Stored items
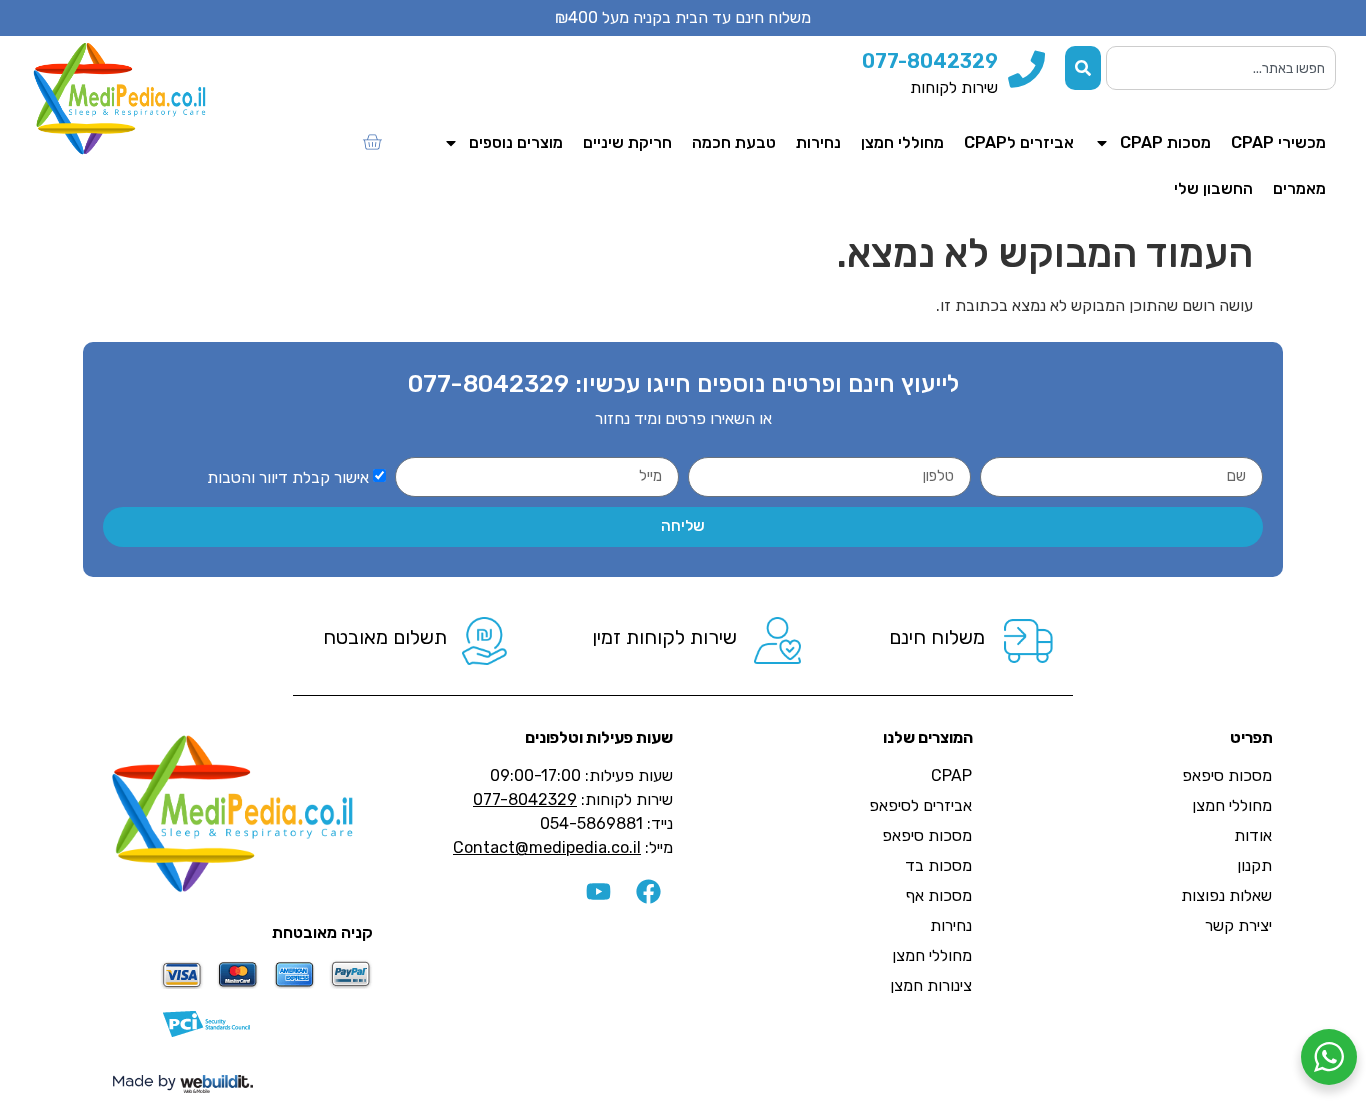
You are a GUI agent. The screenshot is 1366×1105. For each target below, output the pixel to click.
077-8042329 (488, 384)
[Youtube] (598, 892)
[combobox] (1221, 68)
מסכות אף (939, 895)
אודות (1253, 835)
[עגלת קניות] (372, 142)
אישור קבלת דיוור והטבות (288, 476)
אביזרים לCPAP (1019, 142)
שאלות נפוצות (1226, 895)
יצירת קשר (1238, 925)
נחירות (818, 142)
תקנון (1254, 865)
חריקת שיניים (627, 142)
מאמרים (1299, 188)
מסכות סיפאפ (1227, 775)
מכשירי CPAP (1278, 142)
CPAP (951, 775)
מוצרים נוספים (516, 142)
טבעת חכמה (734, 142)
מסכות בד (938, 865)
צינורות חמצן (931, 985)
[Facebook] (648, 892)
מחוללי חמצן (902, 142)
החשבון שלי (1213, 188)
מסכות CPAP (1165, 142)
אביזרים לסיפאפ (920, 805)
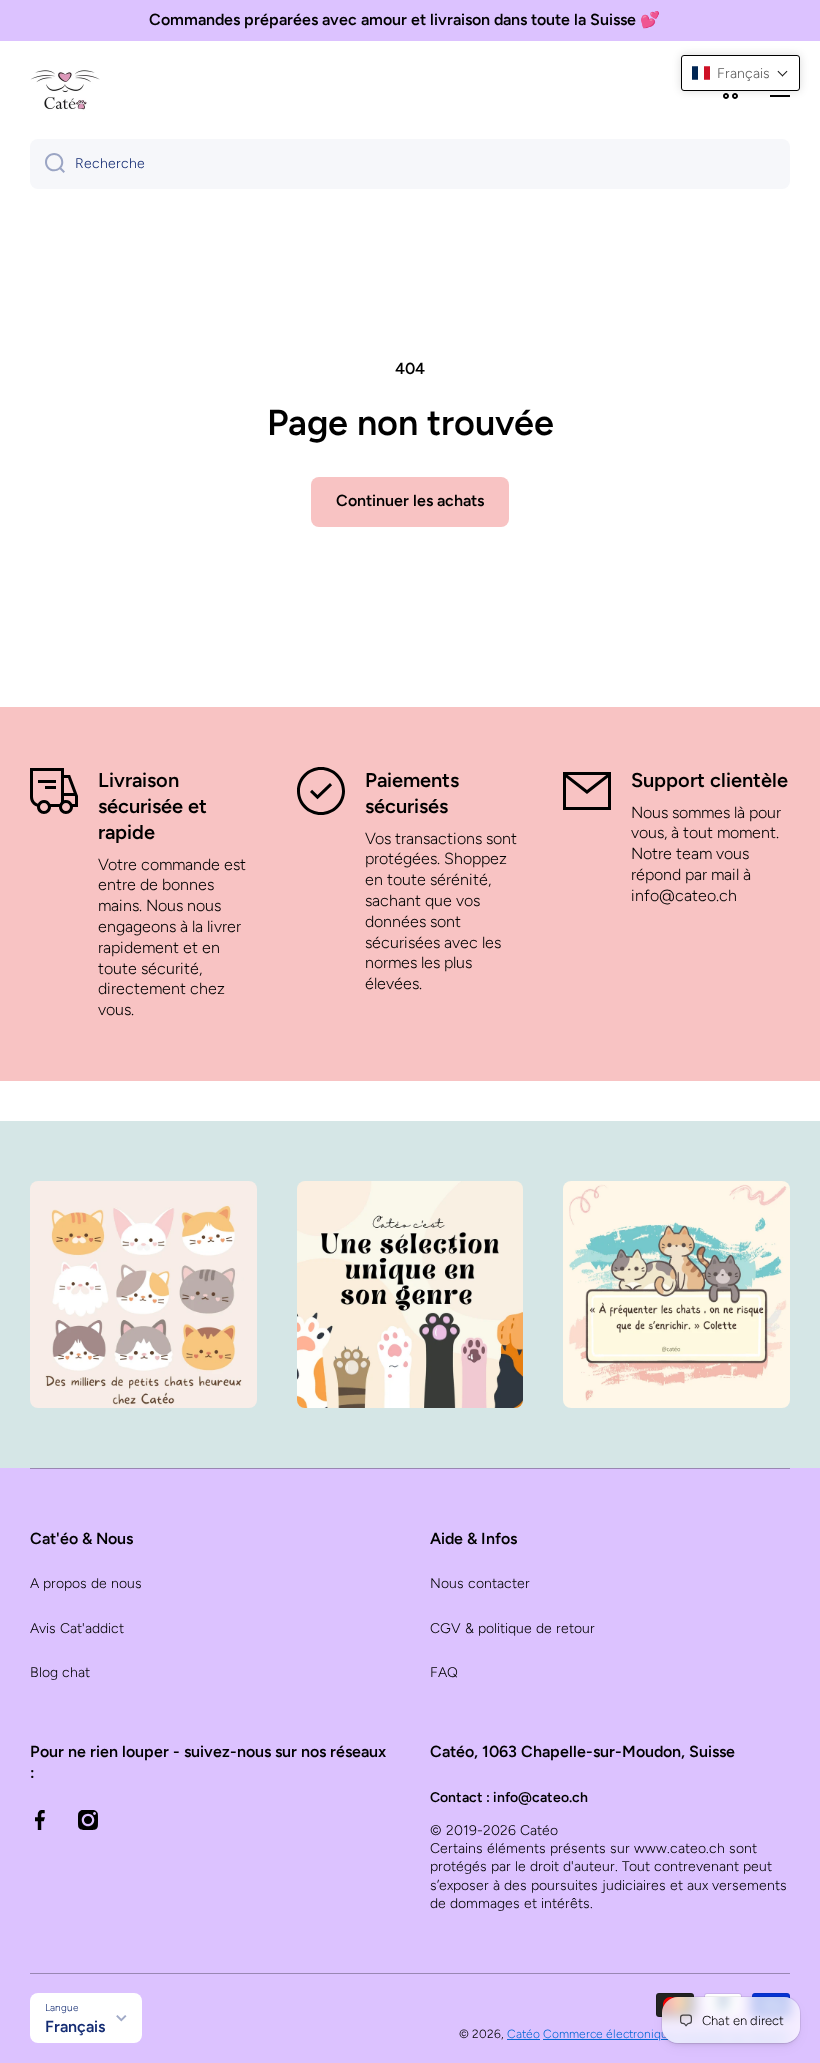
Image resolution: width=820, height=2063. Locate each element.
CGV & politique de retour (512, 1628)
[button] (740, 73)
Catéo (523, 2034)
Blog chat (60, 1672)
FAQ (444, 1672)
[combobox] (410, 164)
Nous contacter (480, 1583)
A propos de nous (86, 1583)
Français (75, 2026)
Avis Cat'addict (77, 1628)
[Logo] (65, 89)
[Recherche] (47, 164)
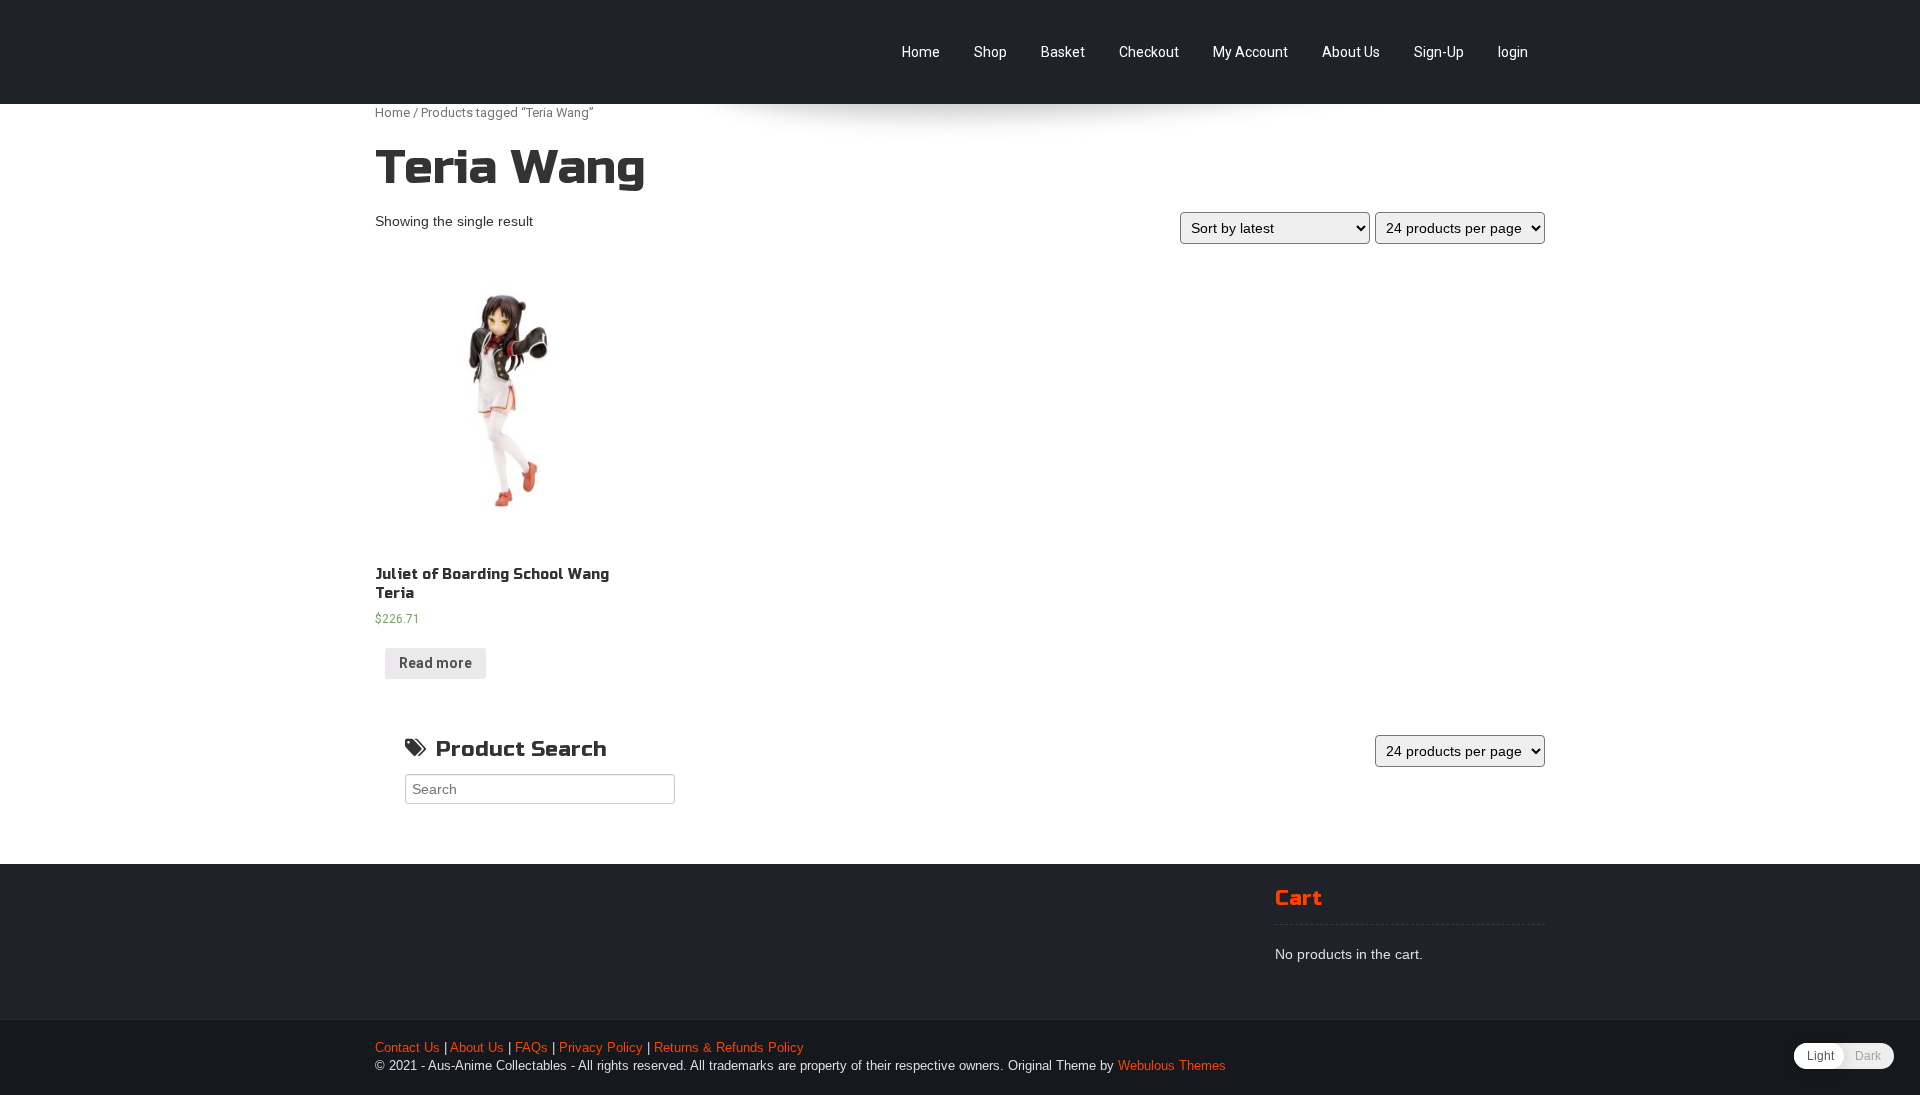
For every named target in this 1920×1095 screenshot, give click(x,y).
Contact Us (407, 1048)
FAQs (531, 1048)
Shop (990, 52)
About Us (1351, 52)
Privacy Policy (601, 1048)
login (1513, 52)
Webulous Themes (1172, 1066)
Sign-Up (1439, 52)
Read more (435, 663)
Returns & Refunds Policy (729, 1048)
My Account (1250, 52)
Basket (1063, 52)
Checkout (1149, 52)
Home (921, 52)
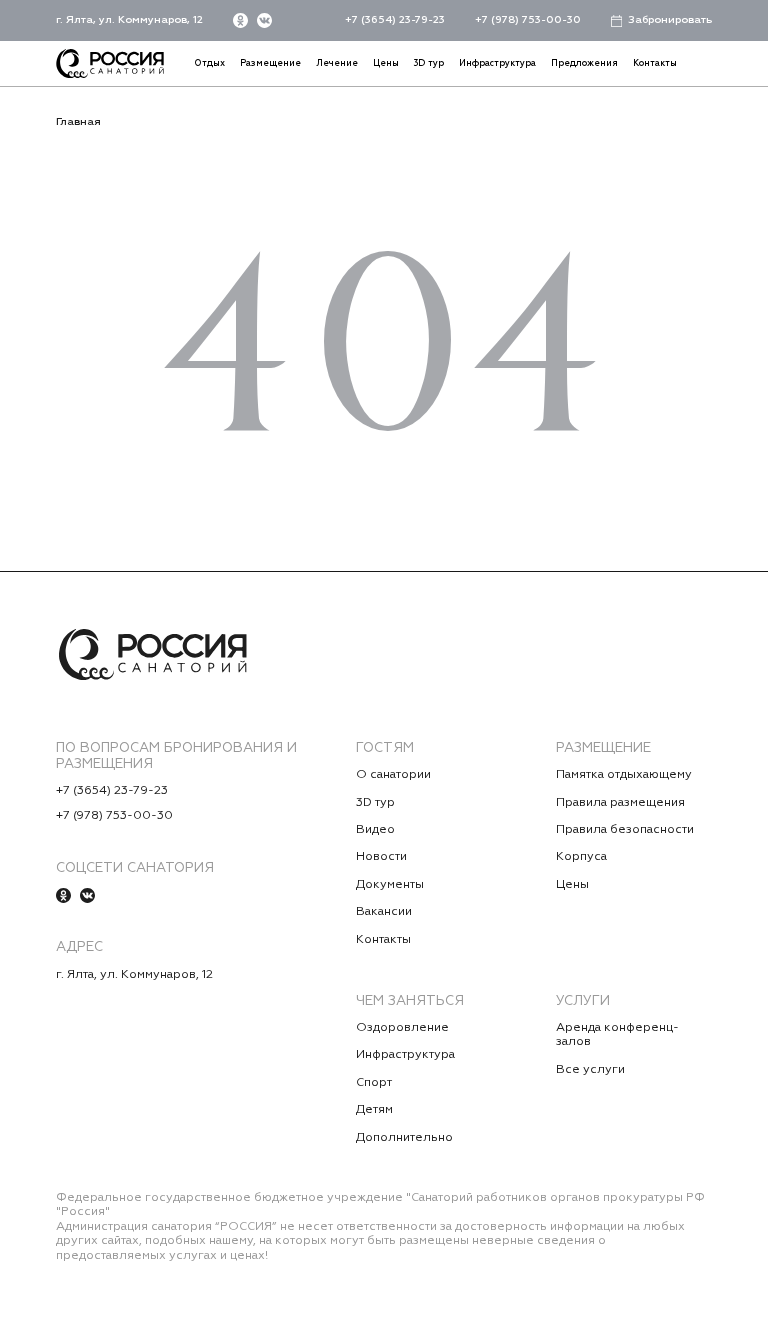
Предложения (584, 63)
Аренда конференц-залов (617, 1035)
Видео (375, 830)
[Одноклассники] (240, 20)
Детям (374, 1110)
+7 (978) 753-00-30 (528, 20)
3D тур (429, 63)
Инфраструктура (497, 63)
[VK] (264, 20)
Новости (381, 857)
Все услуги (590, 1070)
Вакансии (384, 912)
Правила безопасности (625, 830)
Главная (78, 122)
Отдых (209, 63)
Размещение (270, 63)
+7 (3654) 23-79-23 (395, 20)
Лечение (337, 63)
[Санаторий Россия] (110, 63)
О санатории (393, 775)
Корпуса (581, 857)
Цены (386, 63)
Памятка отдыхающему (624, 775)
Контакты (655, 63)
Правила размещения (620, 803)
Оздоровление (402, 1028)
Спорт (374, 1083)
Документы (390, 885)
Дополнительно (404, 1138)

# [Action item]
Only the line with "נחירות (818, 142)" and those preceding it, back to the first line of the entries, should be repeated exactly, without pictures.

# [Your response]
You are a GUI agent. The screenshot is 1366×1105. For each target below, output the pixel to click.
077-8042329 (488, 384)
[Youtube] (598, 892)
[combobox] (1221, 68)
מסכות אף (939, 895)
אודות (1253, 835)
[עגלת קניות] (372, 142)
אישור קבלת דיוור והטבות (288, 476)
אביזרים לCPAP (1019, 142)
שאלות נפוצות (1226, 895)
יצירת קשר (1238, 925)
נחירות (818, 142)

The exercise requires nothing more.